(openPR) greenovation Biotech gab heute den Abschluss eines Evaluierungsabkommens zur Optimierung und Produktion von Antikörpern in greenovations Produktionsplattform, der Bryotechnologie, mit Merck Serono, einem Unternehmensbereich der Merck KGaA, Darmstadt, bekannt.
Schon seit 2005 erarbeitet die greenovation erfolgreich Projekte für die internationale Pharmaforschung, für die bestimmte Proteine, zum Beispiel fucose- und xylosefreie Antikörper in greenovations einzigartigem Expressionssystem hergestellt werden. greenovation ist in der Lage, diese in Mooszellen (Physcomitrella patens) herzustellen. Antikörper mit humaner Zuckervariante, bei denen die pflanzenspezifischen Zuckerstrukturen vollständig entfernt wurden, weisen eine überlegene zelluläre Zytotoxizität (ADCC) auf. Dies führt zu einer erhöhten Wirksamkeit der Antikörper, zum Beispiel in der Krebstherapie.
Die Kernkompetenz von greenovation ist die gezielte Glykosylierung und Produktion pharmazeutisch hochwirksamer Glykoproteine in Photobioreaktoren. Basis der Produktionsplattform ist die von greenovation entwickelte Bryotechnologie (Bryophyten = Moose). Rekombinante Antikörper und andere Glykoproteine können im Photobioreaktor zeit- und kostengünstig mit hoher Flexibilität und kontrollierter Zuckerstruktur produziert werden. Glyco-Engineering kann zum Beispiel dazu benutzt werden, um Antikörper herzustellen, die ein hohes Potenzial für die gezielte Zellzerstörung durch ADCC aufweisen – ein klinisch erprobter Mechanismus zur gezielten Beseitigung von zum Beispiel Krebszellen.

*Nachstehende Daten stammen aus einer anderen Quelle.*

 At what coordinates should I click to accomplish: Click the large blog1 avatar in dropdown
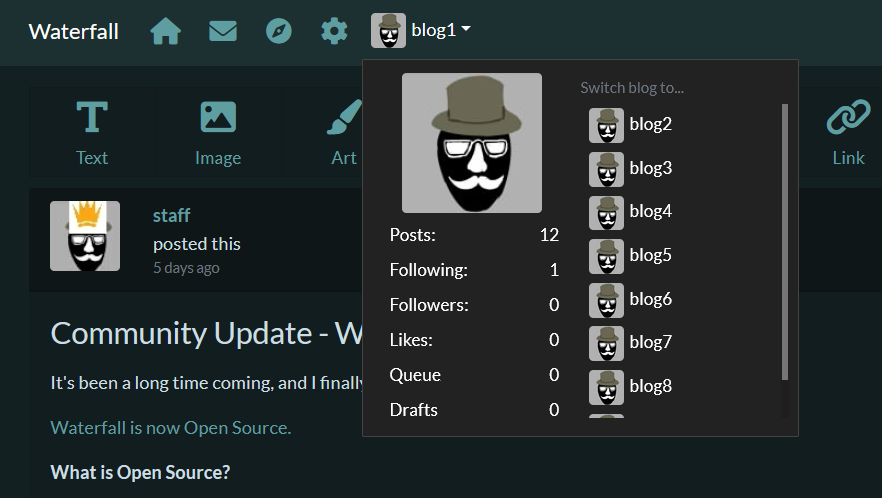coord(472,143)
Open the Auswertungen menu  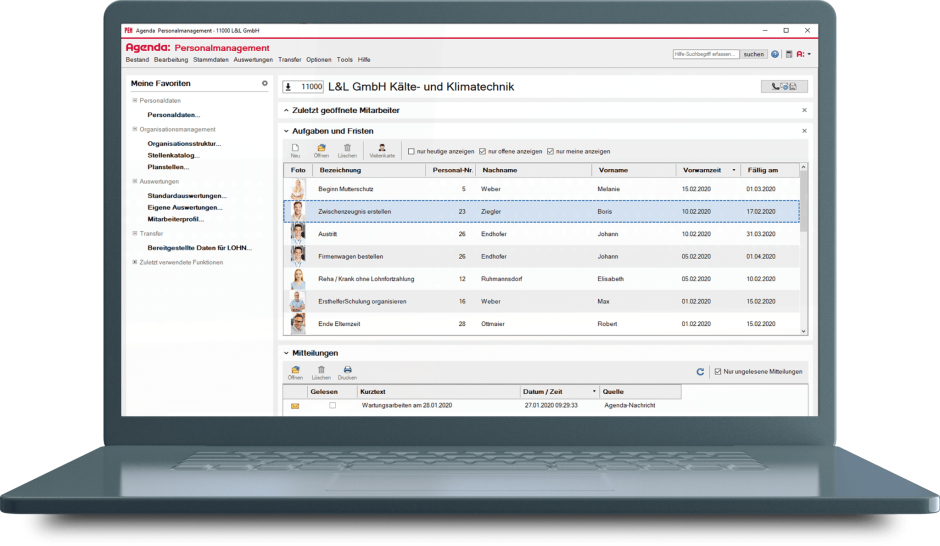(253, 60)
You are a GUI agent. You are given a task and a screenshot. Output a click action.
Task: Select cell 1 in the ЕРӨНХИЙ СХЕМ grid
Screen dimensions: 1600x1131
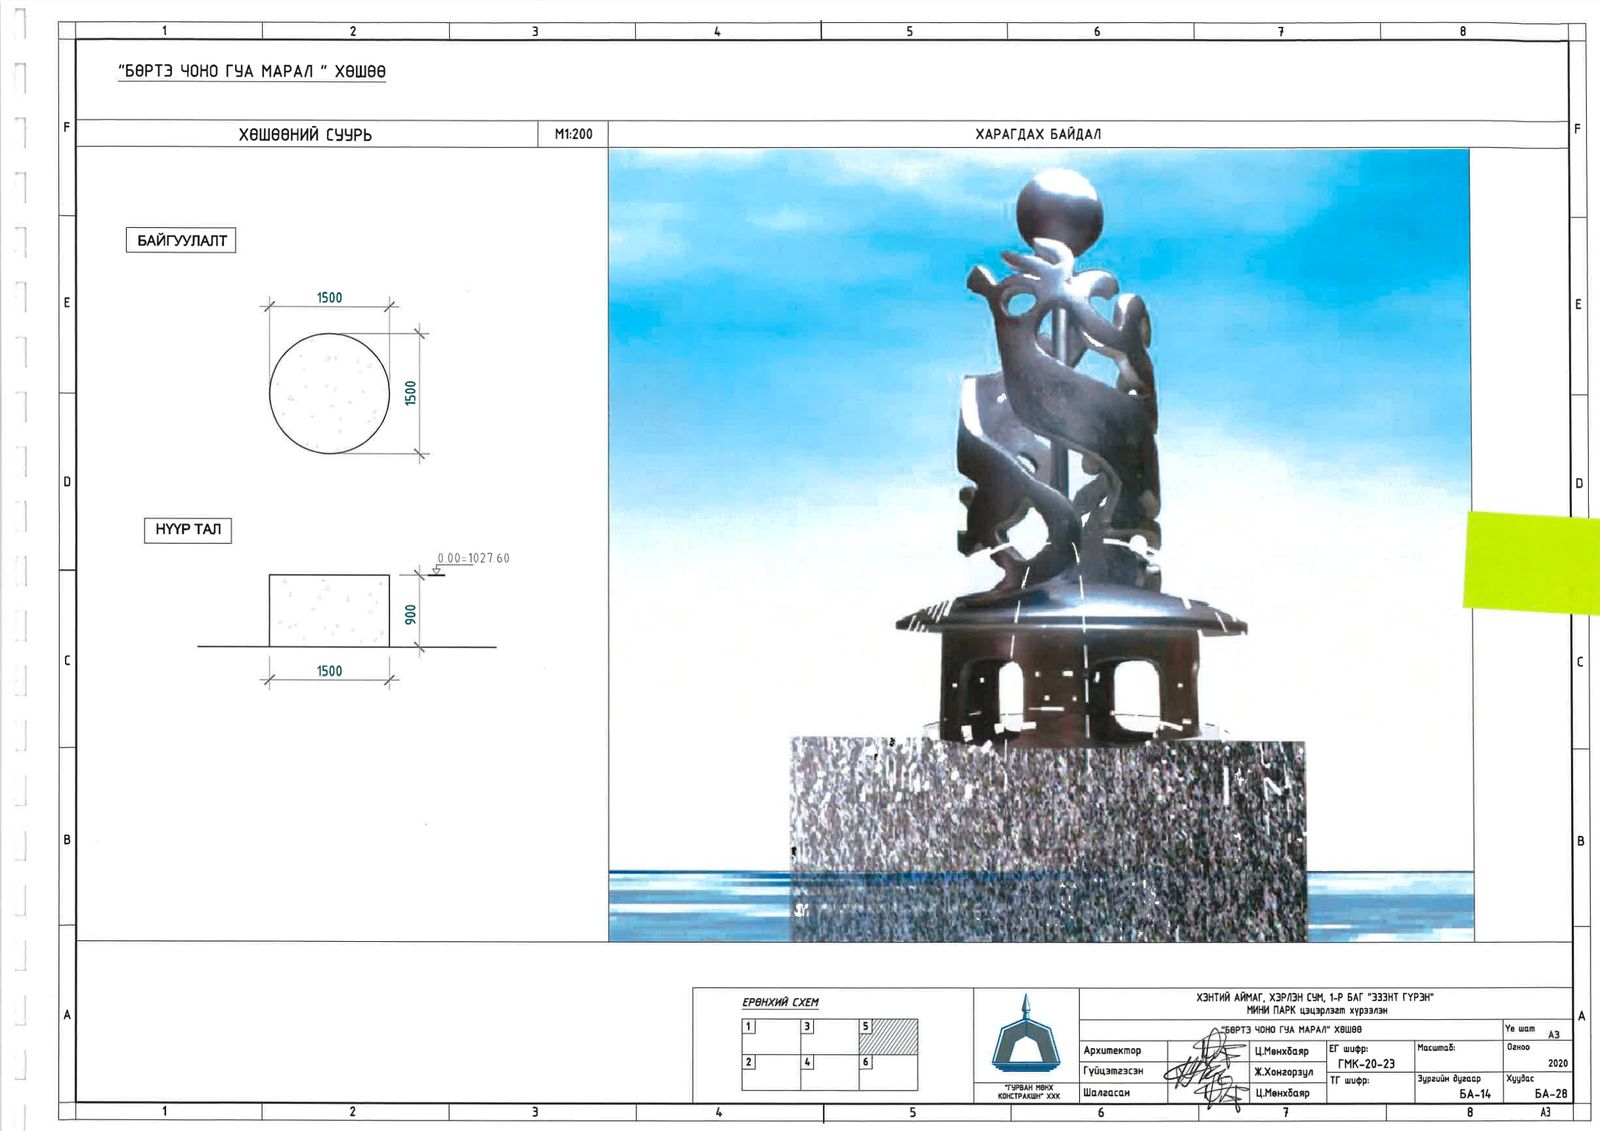point(771,1037)
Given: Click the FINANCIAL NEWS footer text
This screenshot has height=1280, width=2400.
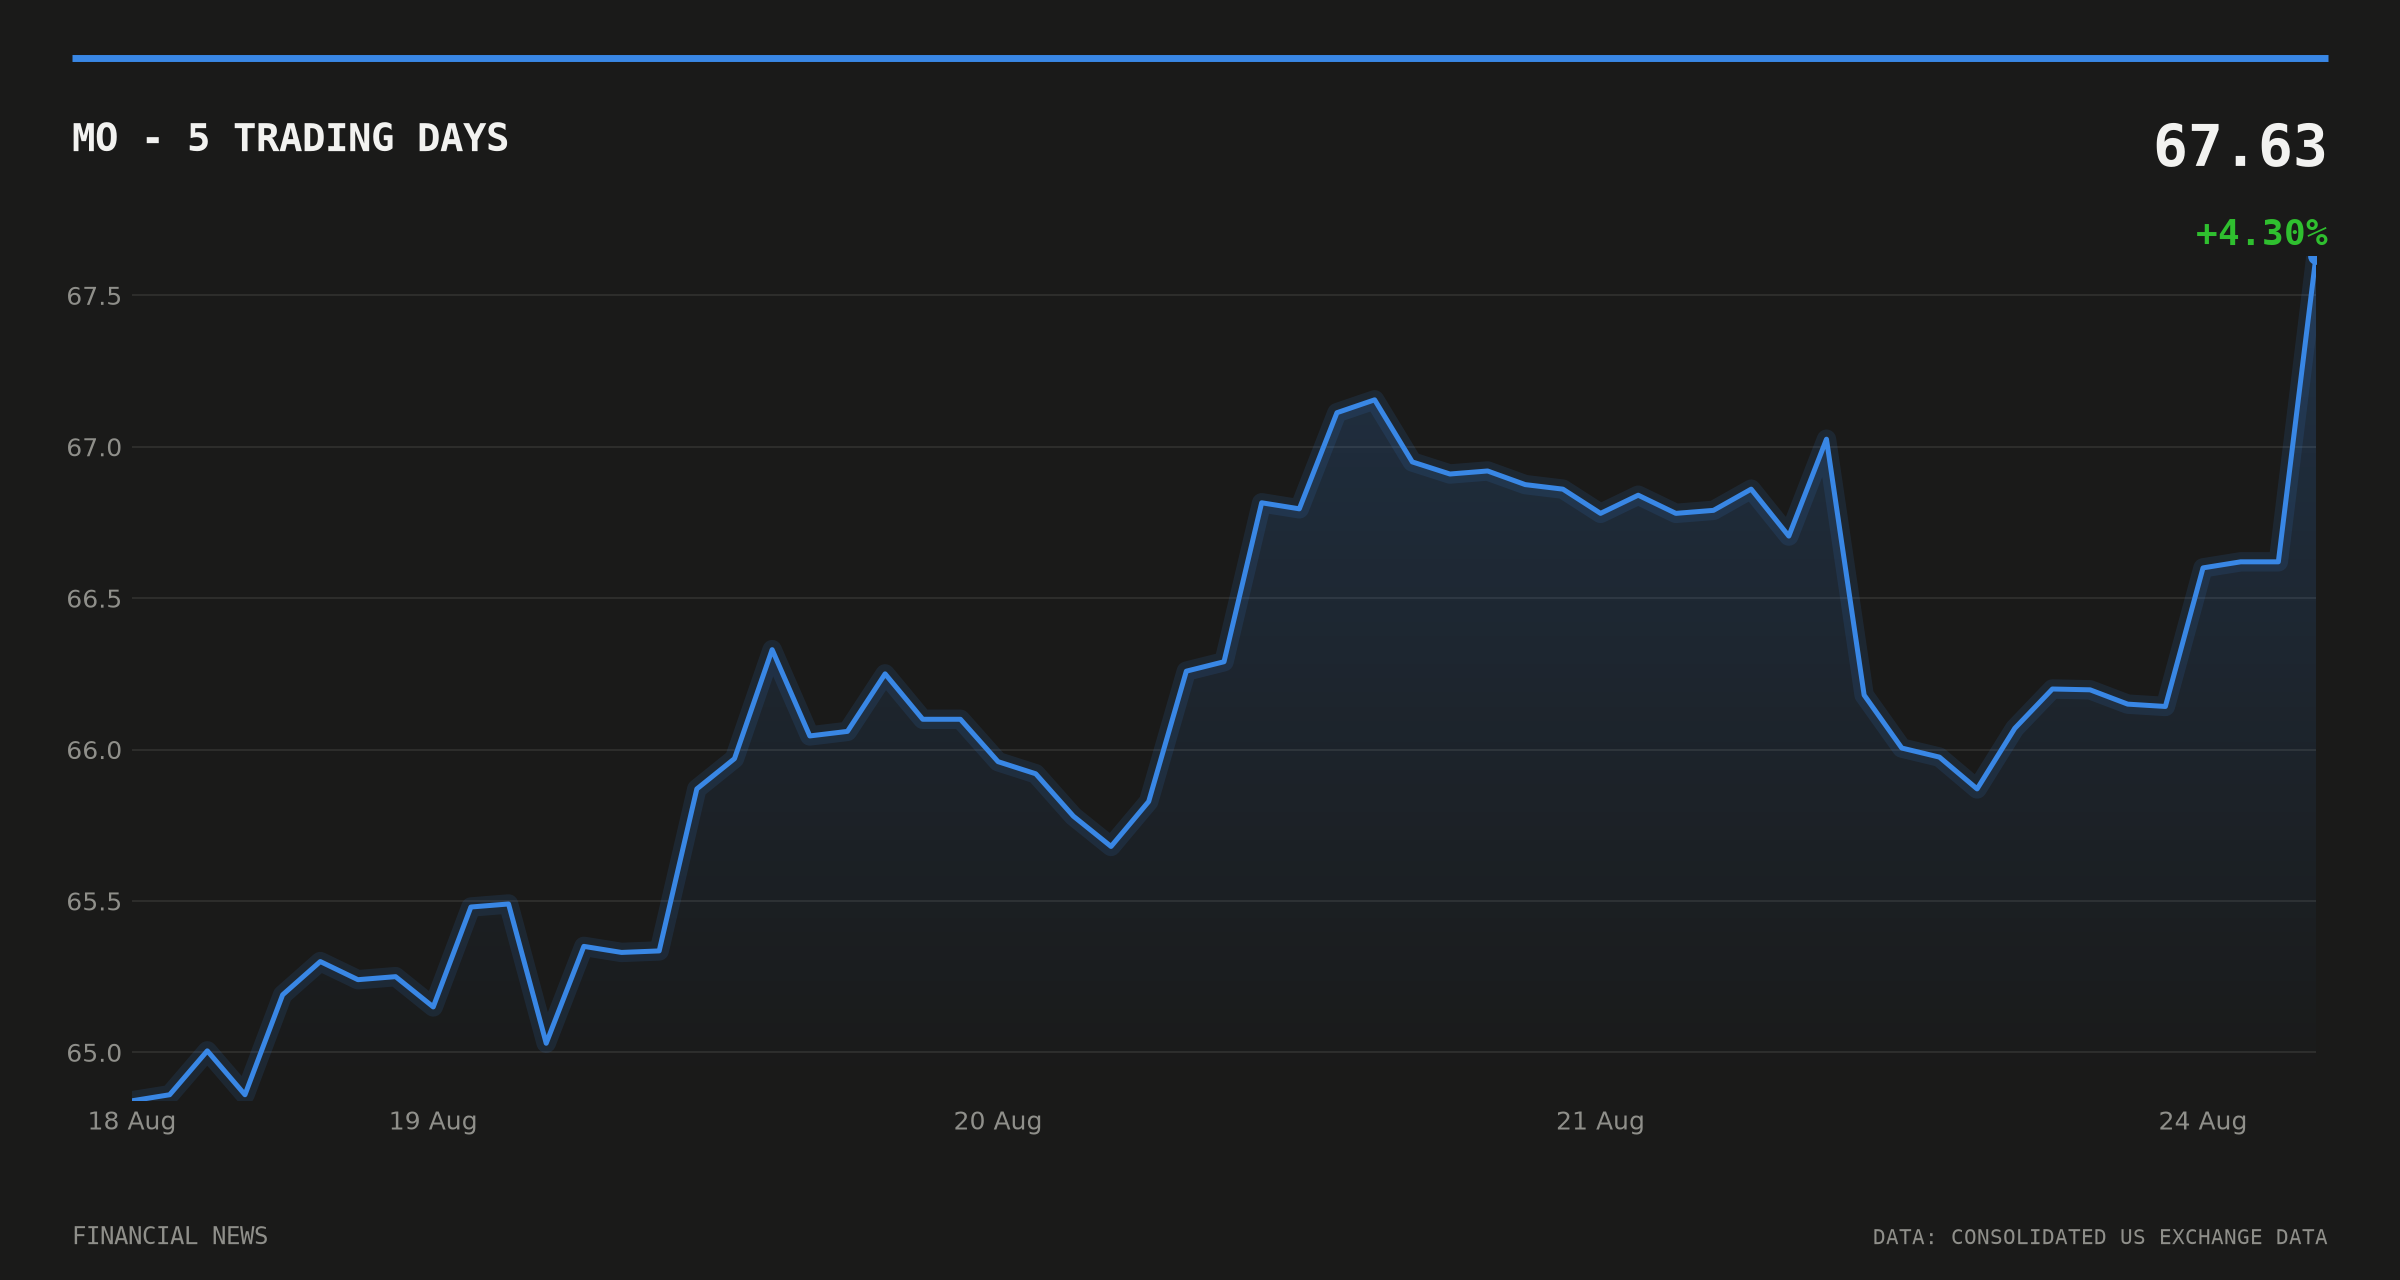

„Die Proteinproduktion in Moos bietet der pharmazeutischen Industrie die Möglichkeit, optimierte Proteine zu einem wettbewerbsfähigen Preis in einem neuen Produktionssystem herzustellen“, sagte Gregor Mirow, Geschäftsführer der greenovation Biotech GmbH. „Wir sind stolz darauf, mit Merck Serono, einem der weltweit führenden Biotechnologie-Unternehmen, gemeinsam zu erarbeiten, welche Produktvorteile sich für Merck Seronos Antikörperkandidaten durch die Anwendung unserer Bryotechnologie und der damit veränderten Glykosylierung darstellen lassen“.